◆ **Material to process**:
***

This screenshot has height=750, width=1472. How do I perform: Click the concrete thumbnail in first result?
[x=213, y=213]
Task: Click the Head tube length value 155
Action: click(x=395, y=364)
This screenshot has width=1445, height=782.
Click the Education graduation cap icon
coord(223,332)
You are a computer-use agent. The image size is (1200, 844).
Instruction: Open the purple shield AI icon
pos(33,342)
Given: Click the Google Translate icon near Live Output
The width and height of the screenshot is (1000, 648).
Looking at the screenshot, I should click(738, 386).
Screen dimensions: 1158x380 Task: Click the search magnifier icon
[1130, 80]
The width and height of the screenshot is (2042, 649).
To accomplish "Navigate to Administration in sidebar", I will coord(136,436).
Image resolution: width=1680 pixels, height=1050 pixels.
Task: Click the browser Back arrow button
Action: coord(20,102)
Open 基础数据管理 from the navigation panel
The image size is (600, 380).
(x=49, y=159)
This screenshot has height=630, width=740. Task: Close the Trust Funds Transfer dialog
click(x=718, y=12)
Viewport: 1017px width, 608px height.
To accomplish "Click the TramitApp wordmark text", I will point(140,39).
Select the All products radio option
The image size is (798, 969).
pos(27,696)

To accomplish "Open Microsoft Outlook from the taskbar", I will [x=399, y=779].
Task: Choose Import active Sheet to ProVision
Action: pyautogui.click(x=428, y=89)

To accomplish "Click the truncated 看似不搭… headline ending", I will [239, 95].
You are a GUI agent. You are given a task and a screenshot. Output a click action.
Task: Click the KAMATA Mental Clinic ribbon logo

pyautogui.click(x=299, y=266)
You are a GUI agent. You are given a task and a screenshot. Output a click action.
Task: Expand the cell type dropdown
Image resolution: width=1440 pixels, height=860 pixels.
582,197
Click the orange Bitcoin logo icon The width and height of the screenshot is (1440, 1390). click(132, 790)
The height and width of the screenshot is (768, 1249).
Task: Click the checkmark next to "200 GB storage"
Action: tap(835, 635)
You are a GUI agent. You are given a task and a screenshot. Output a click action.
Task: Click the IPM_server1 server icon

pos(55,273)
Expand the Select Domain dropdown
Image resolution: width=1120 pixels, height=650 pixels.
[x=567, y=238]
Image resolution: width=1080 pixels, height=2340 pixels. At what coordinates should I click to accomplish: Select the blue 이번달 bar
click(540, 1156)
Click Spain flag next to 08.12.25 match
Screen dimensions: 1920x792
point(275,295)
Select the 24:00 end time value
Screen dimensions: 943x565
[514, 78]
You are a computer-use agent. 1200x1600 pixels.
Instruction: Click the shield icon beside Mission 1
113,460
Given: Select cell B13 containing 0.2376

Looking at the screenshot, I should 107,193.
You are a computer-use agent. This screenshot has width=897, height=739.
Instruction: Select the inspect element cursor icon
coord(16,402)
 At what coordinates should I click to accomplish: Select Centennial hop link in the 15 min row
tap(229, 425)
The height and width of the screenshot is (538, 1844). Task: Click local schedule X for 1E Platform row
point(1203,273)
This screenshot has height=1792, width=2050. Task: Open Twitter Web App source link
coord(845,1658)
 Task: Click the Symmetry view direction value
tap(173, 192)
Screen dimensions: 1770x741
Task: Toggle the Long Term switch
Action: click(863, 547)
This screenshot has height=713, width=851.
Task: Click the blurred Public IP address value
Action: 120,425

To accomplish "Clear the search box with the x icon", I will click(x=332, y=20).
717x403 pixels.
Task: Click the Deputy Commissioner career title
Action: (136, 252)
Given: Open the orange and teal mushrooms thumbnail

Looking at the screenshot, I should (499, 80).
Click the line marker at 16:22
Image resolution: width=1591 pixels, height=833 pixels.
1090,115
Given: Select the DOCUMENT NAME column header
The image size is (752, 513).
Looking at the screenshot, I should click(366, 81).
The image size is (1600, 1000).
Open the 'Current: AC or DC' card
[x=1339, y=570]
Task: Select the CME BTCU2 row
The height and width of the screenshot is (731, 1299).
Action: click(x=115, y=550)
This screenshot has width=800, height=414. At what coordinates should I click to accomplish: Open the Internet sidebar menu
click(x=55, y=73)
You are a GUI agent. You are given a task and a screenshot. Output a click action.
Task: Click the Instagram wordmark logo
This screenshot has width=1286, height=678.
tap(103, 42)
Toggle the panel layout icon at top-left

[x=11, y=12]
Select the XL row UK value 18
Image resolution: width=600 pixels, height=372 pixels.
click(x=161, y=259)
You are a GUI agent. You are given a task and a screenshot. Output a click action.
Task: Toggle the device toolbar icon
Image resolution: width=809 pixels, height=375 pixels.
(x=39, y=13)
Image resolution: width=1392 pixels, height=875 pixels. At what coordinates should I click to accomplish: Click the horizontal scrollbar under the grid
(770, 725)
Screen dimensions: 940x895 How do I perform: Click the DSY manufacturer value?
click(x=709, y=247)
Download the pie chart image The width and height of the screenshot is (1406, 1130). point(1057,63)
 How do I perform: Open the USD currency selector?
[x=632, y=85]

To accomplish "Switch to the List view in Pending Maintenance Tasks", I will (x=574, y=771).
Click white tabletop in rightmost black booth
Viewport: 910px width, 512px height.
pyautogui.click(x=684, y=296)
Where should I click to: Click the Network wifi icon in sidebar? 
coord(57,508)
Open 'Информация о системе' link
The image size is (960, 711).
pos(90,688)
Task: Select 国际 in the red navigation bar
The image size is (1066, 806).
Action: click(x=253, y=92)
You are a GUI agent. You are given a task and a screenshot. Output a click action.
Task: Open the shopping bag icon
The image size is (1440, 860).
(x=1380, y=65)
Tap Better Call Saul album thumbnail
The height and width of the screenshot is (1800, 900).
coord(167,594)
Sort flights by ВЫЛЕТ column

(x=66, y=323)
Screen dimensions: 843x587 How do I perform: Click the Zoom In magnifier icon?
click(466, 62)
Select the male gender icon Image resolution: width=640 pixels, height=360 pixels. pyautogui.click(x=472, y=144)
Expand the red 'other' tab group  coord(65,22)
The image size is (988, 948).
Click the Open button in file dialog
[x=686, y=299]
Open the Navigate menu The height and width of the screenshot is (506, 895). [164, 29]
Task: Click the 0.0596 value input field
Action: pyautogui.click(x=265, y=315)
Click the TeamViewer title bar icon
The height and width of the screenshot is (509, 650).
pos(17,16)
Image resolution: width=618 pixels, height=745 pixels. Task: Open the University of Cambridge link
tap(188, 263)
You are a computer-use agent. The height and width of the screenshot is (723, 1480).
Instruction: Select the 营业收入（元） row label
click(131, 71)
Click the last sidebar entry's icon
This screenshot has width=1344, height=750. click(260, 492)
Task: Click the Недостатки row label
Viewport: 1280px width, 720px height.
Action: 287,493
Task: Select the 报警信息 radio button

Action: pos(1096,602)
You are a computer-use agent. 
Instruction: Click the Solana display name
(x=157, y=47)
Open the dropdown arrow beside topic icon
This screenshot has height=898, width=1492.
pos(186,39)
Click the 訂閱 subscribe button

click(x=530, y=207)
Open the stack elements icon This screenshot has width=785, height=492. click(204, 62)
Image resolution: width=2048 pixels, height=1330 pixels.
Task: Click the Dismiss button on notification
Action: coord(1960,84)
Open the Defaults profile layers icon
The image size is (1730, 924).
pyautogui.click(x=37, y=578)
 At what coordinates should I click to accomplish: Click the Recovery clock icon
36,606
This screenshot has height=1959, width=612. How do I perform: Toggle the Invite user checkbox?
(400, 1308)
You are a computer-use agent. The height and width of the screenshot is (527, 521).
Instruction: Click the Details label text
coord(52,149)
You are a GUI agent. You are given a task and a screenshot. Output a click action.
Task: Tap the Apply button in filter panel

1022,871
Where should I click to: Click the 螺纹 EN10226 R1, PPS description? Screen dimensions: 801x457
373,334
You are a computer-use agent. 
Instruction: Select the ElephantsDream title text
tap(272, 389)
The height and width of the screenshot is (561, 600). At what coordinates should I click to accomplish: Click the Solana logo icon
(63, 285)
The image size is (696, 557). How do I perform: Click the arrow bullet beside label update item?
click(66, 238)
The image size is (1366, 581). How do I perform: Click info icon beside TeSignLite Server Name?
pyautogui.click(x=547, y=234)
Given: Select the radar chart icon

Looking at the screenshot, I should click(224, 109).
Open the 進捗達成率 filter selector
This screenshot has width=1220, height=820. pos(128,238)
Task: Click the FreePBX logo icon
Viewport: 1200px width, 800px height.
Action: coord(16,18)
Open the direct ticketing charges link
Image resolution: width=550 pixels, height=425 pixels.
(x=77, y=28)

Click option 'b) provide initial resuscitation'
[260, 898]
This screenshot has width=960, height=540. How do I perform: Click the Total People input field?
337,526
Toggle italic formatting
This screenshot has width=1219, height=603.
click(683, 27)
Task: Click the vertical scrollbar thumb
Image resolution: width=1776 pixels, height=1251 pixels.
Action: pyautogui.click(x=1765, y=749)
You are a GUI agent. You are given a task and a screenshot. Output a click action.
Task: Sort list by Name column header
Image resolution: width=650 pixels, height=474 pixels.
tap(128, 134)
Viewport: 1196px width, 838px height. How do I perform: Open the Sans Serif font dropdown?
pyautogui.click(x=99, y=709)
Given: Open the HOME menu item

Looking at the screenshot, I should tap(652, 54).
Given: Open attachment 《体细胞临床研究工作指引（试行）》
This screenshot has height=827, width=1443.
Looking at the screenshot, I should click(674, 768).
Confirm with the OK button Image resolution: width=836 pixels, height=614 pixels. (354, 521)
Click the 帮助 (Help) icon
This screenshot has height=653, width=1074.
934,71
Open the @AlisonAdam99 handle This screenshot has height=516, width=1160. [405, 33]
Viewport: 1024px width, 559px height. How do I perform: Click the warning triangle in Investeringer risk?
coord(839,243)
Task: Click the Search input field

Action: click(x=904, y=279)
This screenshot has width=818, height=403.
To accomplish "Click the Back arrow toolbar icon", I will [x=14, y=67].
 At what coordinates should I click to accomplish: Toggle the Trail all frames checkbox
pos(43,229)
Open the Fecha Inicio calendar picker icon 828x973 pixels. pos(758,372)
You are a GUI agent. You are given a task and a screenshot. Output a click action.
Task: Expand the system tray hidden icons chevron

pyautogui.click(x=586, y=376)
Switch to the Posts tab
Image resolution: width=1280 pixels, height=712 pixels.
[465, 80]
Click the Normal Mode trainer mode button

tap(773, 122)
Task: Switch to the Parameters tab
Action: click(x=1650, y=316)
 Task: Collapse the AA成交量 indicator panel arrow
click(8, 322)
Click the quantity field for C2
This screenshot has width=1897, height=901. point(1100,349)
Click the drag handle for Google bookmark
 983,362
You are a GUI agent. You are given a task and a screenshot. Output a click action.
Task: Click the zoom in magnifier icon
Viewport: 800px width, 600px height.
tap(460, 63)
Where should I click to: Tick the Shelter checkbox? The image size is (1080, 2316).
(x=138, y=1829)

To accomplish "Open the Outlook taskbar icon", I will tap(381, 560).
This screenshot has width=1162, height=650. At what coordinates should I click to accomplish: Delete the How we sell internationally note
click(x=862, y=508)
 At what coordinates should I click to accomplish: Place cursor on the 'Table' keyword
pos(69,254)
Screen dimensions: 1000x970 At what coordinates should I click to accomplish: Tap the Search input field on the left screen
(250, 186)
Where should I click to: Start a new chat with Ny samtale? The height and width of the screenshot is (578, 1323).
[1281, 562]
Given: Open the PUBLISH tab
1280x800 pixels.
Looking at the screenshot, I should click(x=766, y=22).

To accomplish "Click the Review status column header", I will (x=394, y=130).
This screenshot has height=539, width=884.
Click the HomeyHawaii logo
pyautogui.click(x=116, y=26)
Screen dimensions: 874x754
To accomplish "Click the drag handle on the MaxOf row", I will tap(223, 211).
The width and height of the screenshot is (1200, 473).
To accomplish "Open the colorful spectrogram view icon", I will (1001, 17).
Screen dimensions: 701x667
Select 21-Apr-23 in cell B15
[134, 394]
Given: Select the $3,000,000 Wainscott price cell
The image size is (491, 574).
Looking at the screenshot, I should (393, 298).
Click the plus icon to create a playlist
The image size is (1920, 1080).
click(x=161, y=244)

***

◆ **Activity**: Please copy the lines in the records above between the one holding "Screen dimensions: 874x754" and the one holding "Screen dimensions: 701x667", inclusive, exactly and with no other line.

◆ **Written reply**:
Screen dimensions: 874x754
To accomplish "Click the drag handle on the MaxOf row", I will tap(223, 211).
The width and height of the screenshot is (1200, 473).
To accomplish "Open the colorful spectrogram view icon", I will (1001, 17).
Screen dimensions: 701x667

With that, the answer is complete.